» Work to complete: Whichever lines of the material contain "calendar", copy each of them.

» Data records:

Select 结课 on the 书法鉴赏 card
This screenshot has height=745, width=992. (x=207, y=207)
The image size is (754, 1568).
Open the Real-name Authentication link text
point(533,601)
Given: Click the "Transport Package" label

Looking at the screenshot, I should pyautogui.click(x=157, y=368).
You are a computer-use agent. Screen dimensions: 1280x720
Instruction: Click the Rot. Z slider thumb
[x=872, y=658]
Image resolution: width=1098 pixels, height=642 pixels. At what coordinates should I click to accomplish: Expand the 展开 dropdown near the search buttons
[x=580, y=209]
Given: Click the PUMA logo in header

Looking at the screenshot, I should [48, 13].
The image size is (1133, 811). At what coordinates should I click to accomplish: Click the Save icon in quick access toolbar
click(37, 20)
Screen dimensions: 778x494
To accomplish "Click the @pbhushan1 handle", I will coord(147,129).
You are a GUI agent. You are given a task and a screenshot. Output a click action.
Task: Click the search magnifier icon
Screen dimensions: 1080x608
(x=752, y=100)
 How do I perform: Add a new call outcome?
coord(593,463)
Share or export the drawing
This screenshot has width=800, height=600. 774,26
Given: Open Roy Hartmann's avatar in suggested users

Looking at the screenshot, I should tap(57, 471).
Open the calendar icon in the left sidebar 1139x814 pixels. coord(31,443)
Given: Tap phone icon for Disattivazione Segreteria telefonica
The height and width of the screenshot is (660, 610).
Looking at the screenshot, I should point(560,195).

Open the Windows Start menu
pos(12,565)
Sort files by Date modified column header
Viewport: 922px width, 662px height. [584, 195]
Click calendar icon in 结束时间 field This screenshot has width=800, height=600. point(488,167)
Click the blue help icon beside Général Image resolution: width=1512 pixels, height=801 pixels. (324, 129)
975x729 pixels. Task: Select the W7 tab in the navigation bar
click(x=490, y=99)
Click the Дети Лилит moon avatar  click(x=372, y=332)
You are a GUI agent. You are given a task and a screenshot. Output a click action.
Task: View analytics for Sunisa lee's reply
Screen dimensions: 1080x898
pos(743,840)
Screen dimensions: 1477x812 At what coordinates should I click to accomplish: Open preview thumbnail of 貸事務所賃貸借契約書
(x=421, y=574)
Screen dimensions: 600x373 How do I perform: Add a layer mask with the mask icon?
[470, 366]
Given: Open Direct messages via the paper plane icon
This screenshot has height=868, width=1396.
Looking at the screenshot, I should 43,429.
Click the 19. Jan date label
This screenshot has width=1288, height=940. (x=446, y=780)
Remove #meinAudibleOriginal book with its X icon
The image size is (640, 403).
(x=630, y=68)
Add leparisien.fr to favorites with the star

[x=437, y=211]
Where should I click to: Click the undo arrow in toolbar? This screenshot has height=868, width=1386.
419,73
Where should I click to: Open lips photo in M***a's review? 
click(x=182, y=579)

» Reply:
Open the calendar icon in the left sidebar 1139x814 pixels. coord(31,443)
Click calendar icon in 结束时间 field This screenshot has width=800, height=600. point(488,167)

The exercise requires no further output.